[Start of Attachment]
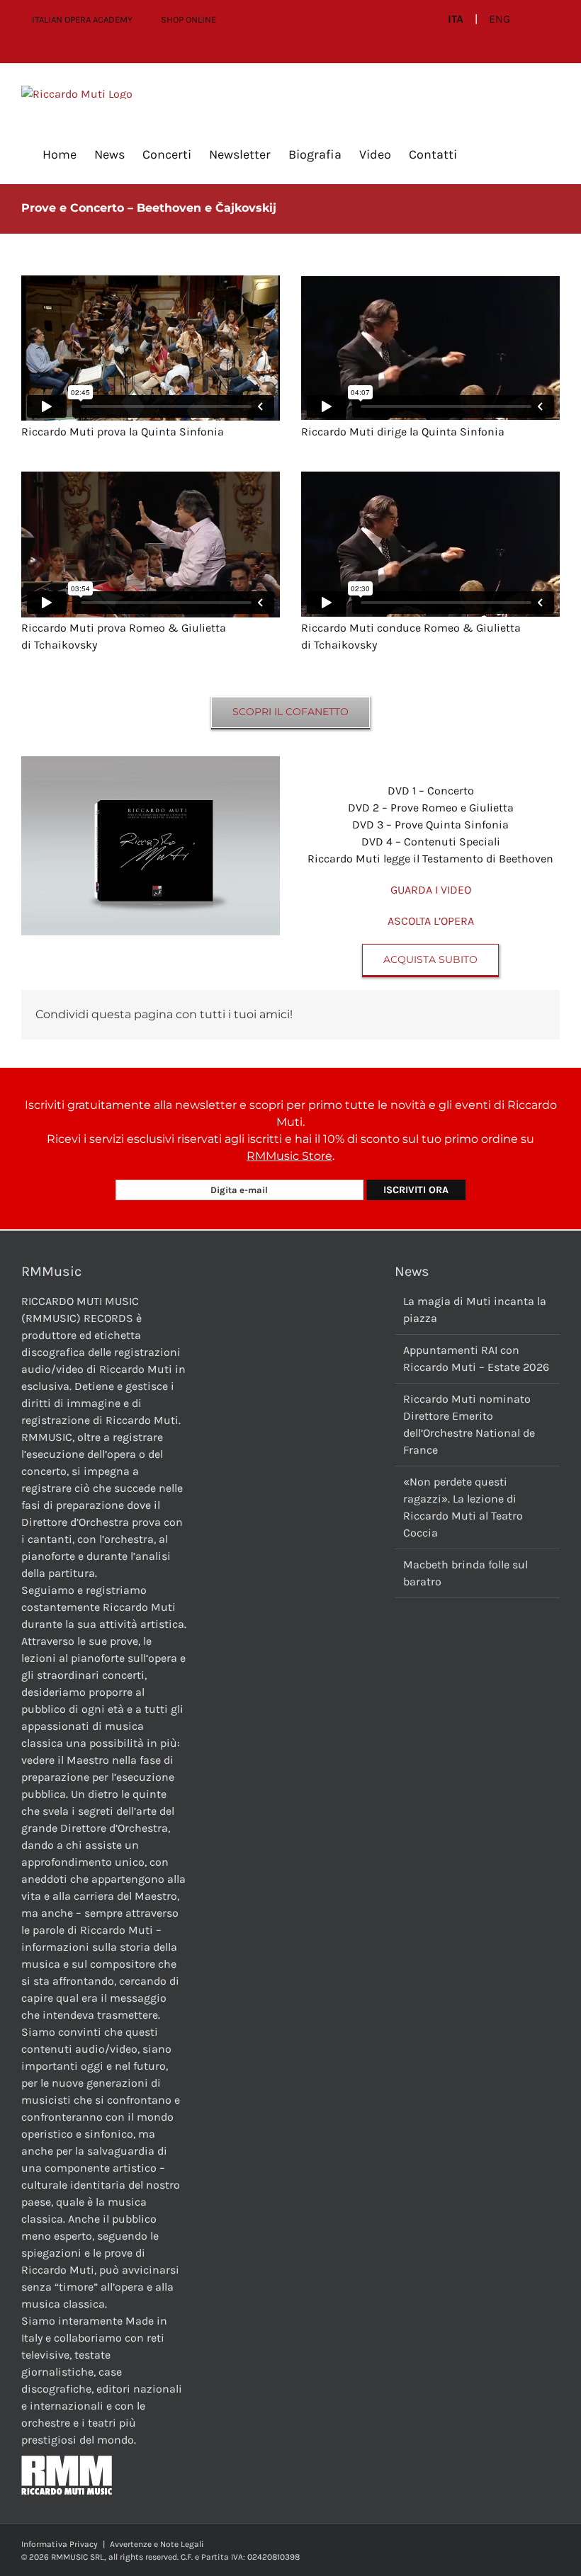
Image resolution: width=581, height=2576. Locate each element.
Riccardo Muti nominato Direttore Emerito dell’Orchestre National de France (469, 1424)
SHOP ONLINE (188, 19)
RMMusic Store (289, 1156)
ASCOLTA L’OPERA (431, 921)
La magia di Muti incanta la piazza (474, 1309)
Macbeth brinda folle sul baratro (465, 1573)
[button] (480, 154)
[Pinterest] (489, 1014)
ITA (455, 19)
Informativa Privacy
[End of Attachment]
Only the lines from the one containing "ASCOLTA L’OPERA (431, 921)" through the end of the material should be reproduced, exactly, with both ends included.

◆ **Written reply**:
ASCOLTA L’OPERA (431, 921)
La magia di Muti incanta la piazza (474, 1309)
Macbeth brinda folle sul baratro (465, 1573)
[button] (480, 154)
[Pinterest] (489, 1014)
ITA (455, 19)
Informativa Privacy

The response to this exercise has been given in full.